One Friday morning in July, I paid a visit to the state Capitol. There were some important bills being heard in committee that day, so my friend M F and I headed out to do our civic duty and register our opinions.
After completing our task, we walked around a bit to reminisce. We both worked at the Capitol years ago, but not at the same time.
Portraits of all the former governors of Texas hang in the rotunda. I stopped for a photo with my favorite former governor and asked Ann to haunt the building as needed during this “special” session. 😉
Many years ago, I worked during an interim for Senator Lindon Williams (R-Houston). My father-in-law helped me obtain this much-needed job and I was thankful to have it. I’m trying to remember the exact chain of events… I think I first worked at a preschool during the year between college and graduate school. If that is correct, I must have worked for the Senator during the summer after my first year of grad school. Since it was a part-time job, it’s possible I continued to work into the fall.
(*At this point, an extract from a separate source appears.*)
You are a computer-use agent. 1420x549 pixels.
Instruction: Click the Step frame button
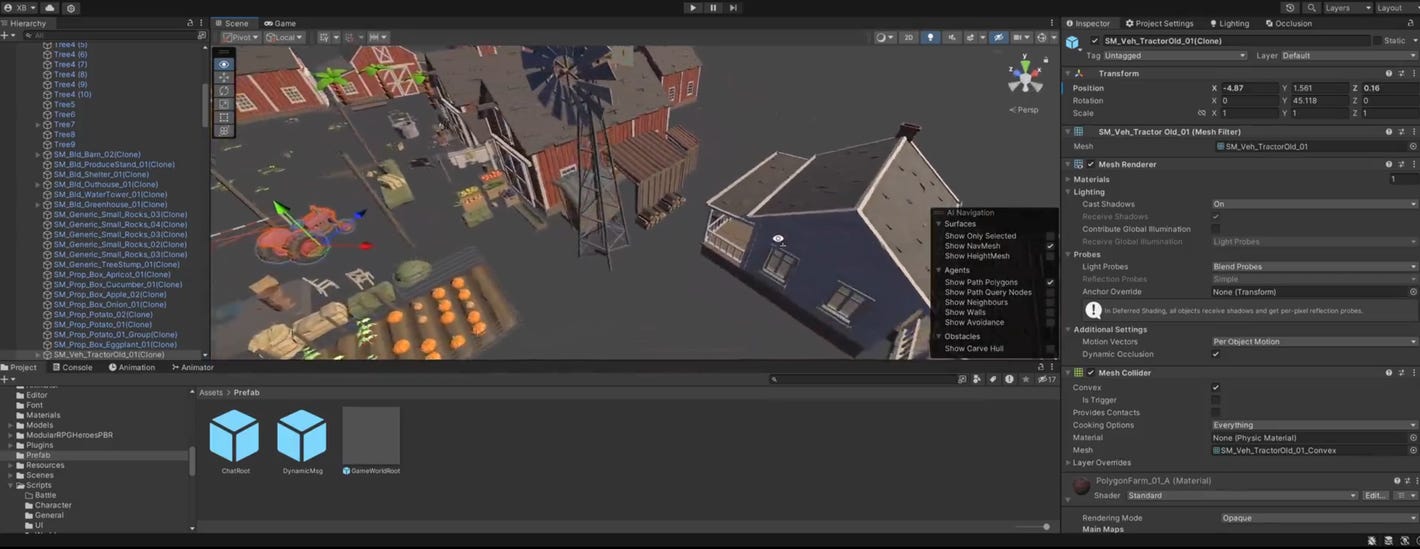tap(733, 8)
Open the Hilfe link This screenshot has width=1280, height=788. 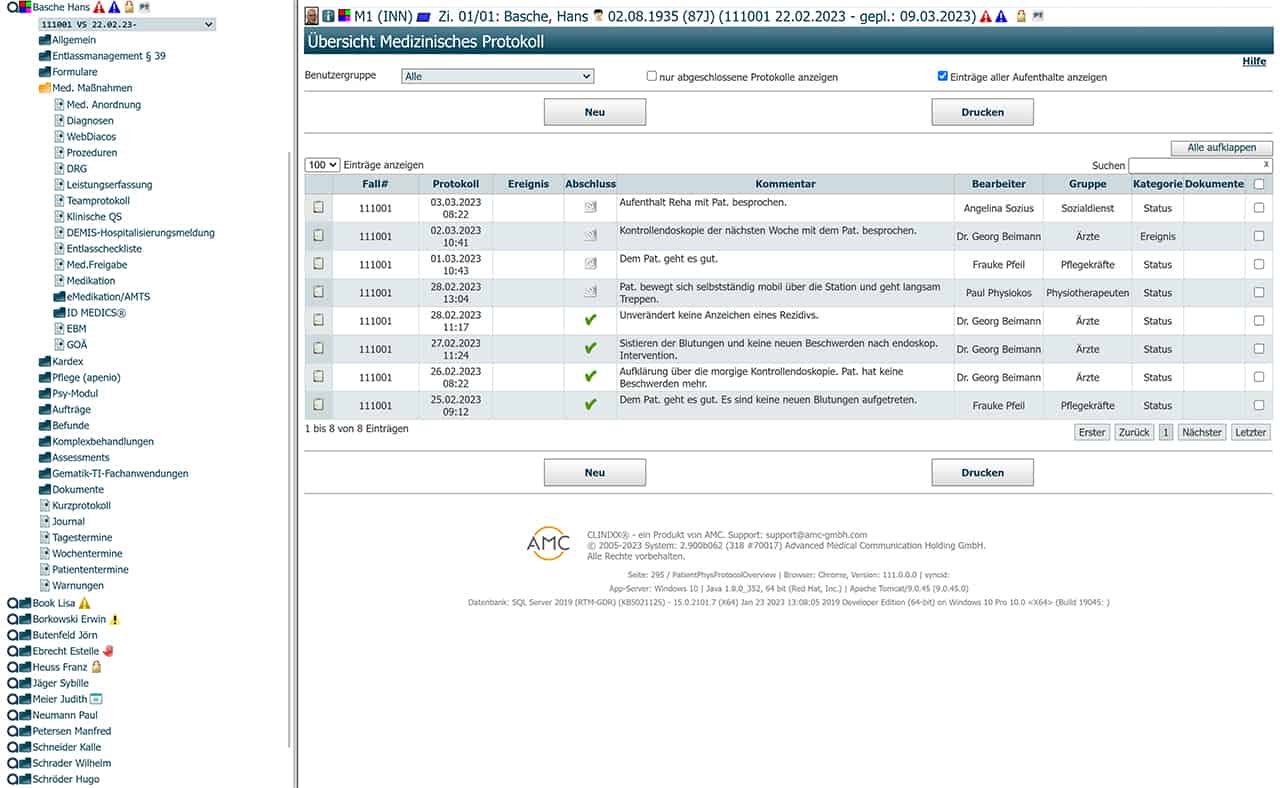click(x=1253, y=61)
Since I worked during the interim, there was not a lot of excitement. I mostly did filing and answered phones and worked on mailings. Sometimes there was nothing for me to do except be a warm body in case the phone rang or someone came by the office, so I think I even did a little crafting. I have a vague memory of two specific Christmas decorations and being in that office. Maybe I just brought in some of the Christmas crafting I was working on to show the Administrative Assistant. I no longer remember.
The walls of the lowest level of the Capitol are hung with “class” photos of former members of the legislature. Below, Senator Williams is pictured right there above my hand.
M F worked for Senator Farabee – fourth from the bottom right above Senator Williams. On his left is Senator Lloyd Doggett. When we eventually joined the church we now attend, I remember that he and his family sat up in the left side balcony of the church. Lloyd Doggett is now a U.S. Representative from Texas. He recently held a town hall meeting in our church Family Life Center. I served as a hospitality representative from the church to assist those in attendance. Getting to sit in on the town hall was a nice benefit.
The Texas Capitol has been remodeled since the time of our employment, but M F and I wandered around, looking for the familiar. M F pointed out that many original features of the building remain although functions have changed. An etched window above a door still identifies the Treasury Office, for example, even though that office is no longer in the building. Even the hinges on the doors are beautiful and detailed. M F has a framed rubbing of one.
It was nice walking around the Capitol with a friend who once worked there and is also a history buff. She didn’t mind at all that I wanted to walk around the grounds on this very hot day to see the newest monument – The Texas African American History Memorial. It traces the history of African Americans in Texas from the 1500s to the present. M F could name several of the figures without reading the plaques! Impressive! My knowledge of Texas history is limited. I didn’t arrive in Texas until I was a junior in high school, so I never studied Texas history.
The center of the monument depicts Juneteenth in Texas: June 19, 1865 – when African Americans in Texas received the news of the end of slavery.
The monument was unveiled November 19, 2016. It is really quite impressive and moving – especially recognizing that black slave labor was integral in building the Capitol building that sits behind this monument. It is unfortunate that a “White Lives Matter” protest was also scheduled on the Capitol grounds the morning of the unveiling (the group insisted it was a coincidence) and there was also a counter protest to the protest. 🙁
We were getting really hot, so I didn’t take the time for a photo of the back side. This video provides some compelling close ups and a view of the back.
It was also my first time to view the Tejano Monument. It didn’t draw me in emotionally in the same way as the African American History Memorial, but it is well done. I especially like the setting of the statues on the native granite boulders.
I posted some of these photos from my day to Facebook and several friends chimed in. One friend said her great-grandfather’s photo also hangs in the lower level where I stood by the Senator’s photograph. Another friend worked for Lloyd Doggett. Another friend said her aunt was friends with Lindon Williams and she remembered talking to him. She thinks her aunt tried to get him to fix a speeding ticket for her, but it didn’t happen. She paid her ticket herself. I felt like we were playing a game of 7 degrees of Lindon Williams!
I haven’t spent much time at the Capitol since I worked there – just a couple of tours with out-of-town friends or a school field trip. This year, however, I have had occasion to visit several times.
1/16 -MLK Jr. March. 1/21- Women’s March.
1/31- Standing as a Peaceful Observer to protect Muslim neighbors on Muslim Capitol Day. 2/25 – No Ban, No Wall rally. And there have been a couple more.
I am thankful to live where I have easy access to my state government and can participate in a variety of ways in the democratic process and the vibrant life of this community.
We have a beautiful Capitol filled with history. It is well worth a tour and a celebration of the diversity that makes Texas, Texas.